THE RECORDS —
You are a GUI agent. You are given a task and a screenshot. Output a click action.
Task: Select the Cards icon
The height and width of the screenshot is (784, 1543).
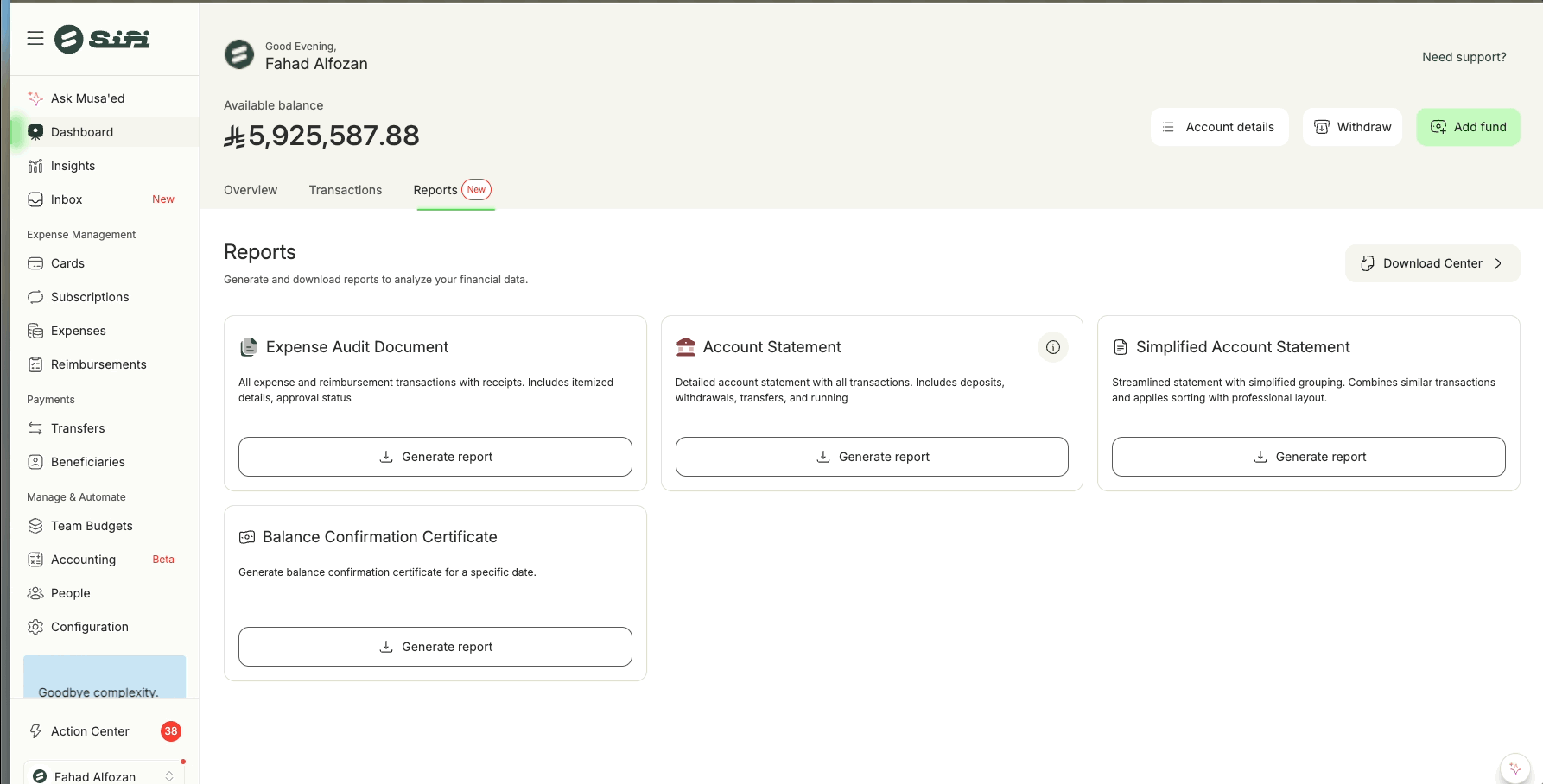point(35,263)
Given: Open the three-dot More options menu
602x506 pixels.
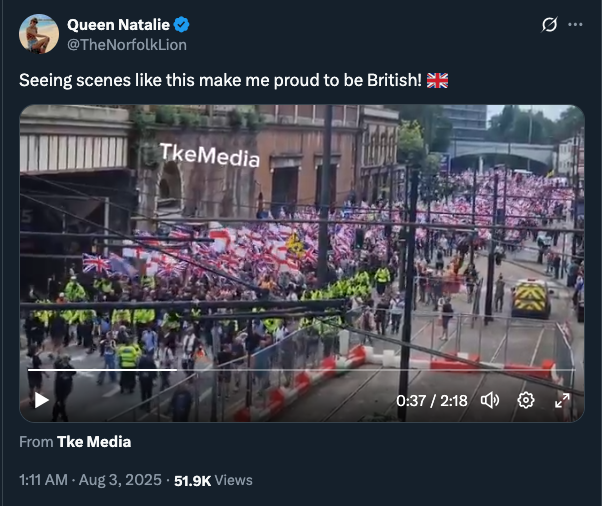Looking at the screenshot, I should pos(575,24).
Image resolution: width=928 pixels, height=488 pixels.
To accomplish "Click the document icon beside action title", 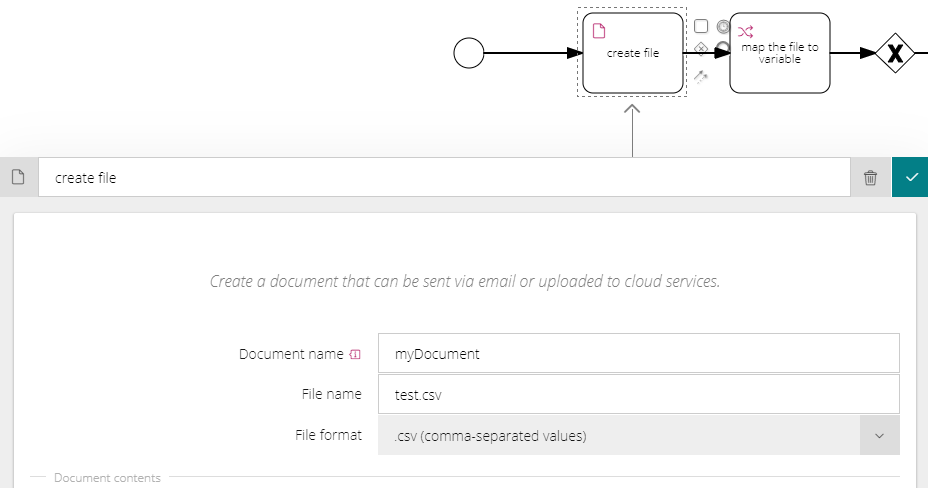I will (x=18, y=177).
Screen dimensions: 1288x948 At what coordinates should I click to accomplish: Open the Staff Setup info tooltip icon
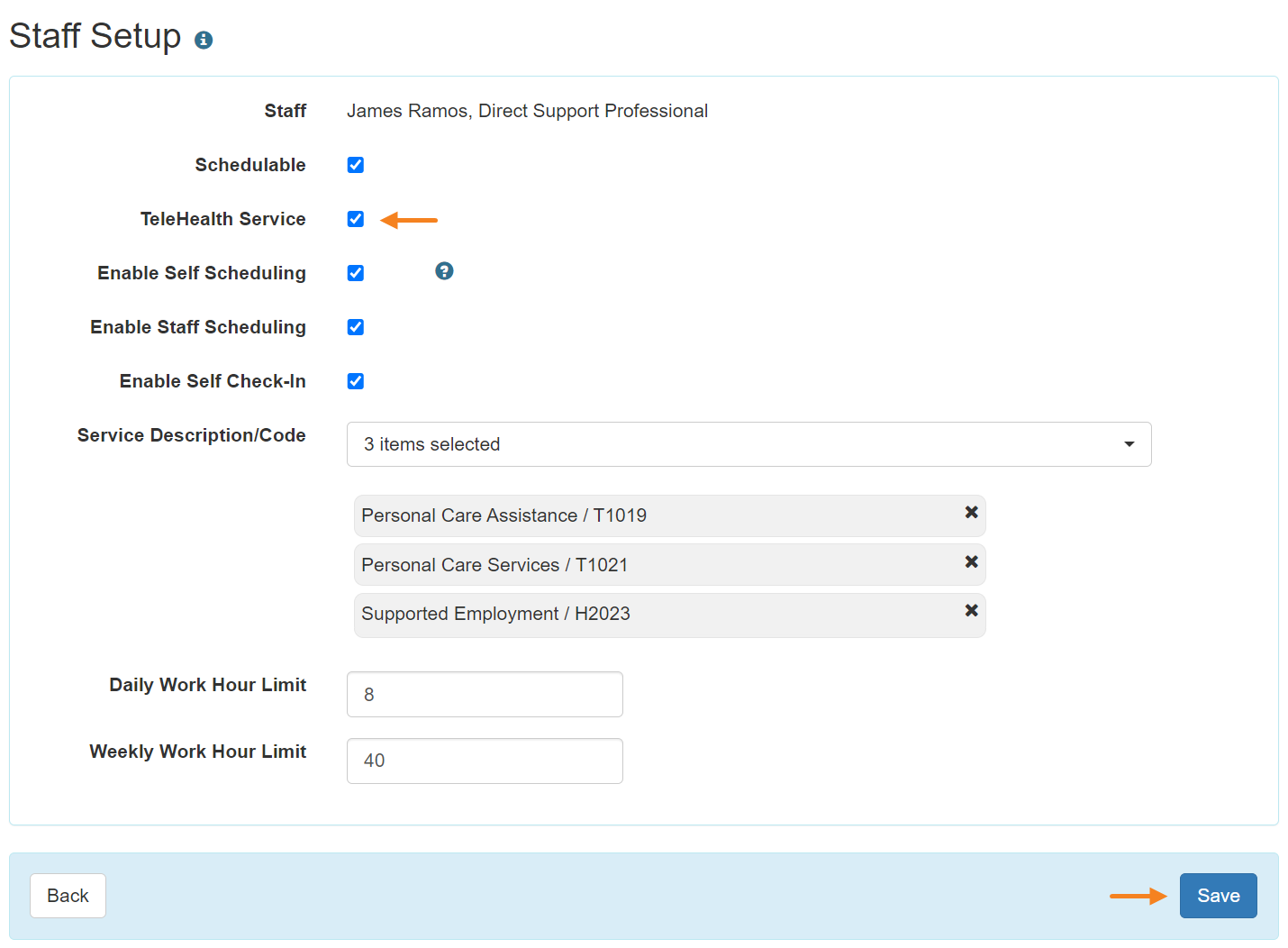[204, 40]
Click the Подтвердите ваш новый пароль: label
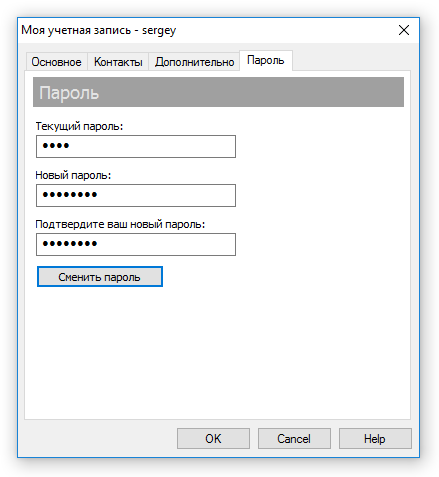439x477 pixels. [120, 224]
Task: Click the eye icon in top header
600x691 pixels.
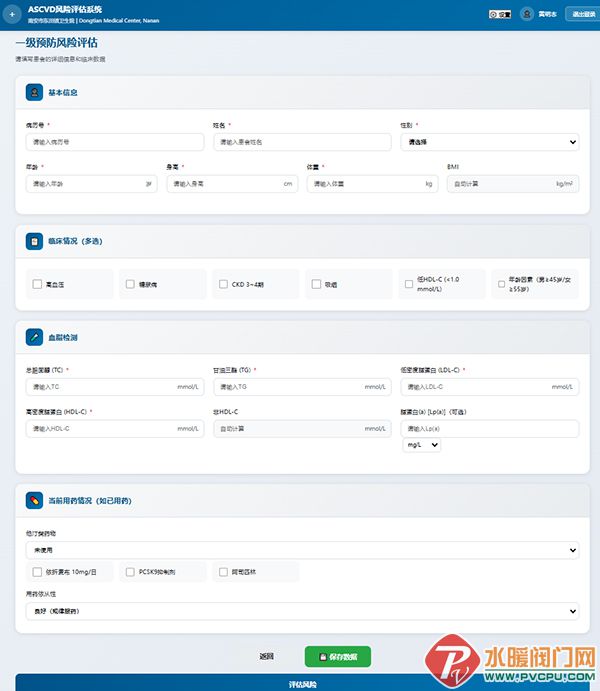Action: tap(496, 14)
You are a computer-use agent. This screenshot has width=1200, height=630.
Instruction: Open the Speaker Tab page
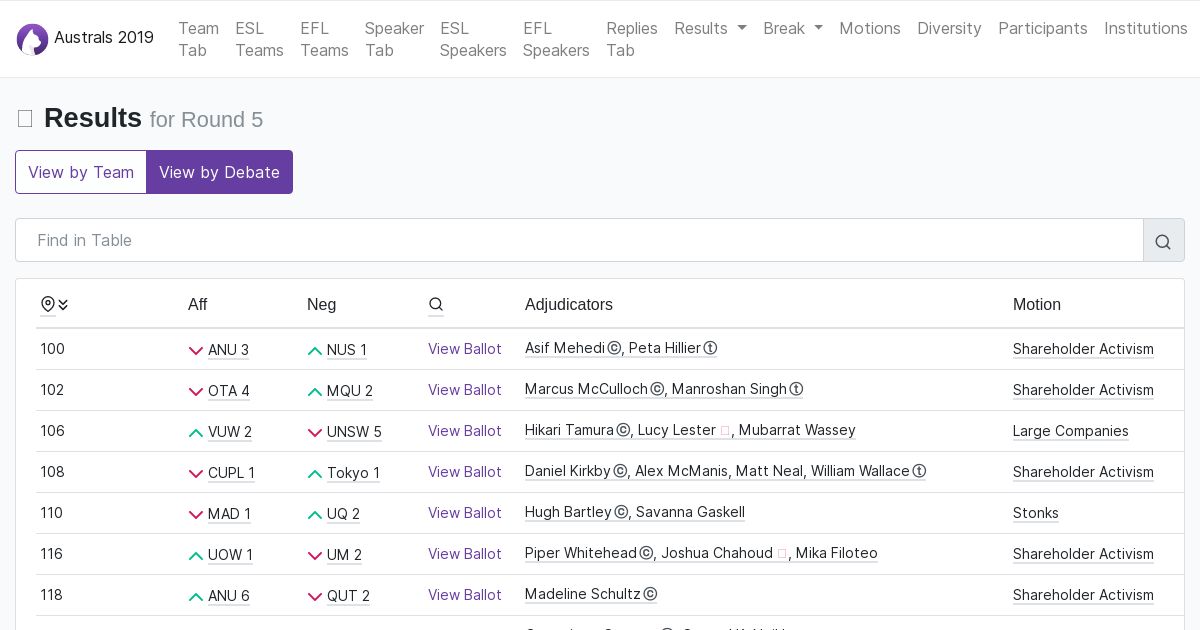coord(394,39)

WHAT IS REQUIRED —
What is needed is an exact repetition of every line from the line with "Click the Подтвердите ваш новый пароль: label" to the end of the data above, both ends included, with no pictures.

WRITTEN SOLUTION —
Click the Подтвердите ваш новый пароль: label
439x477 pixels. [120, 224]
Task: Click the eye icon in top header
600x691 pixels.
Action: tap(496, 14)
You are a computer-use agent. This screenshot has width=1200, height=630.
Instruction: Open the Speaker Tab page
coord(394,39)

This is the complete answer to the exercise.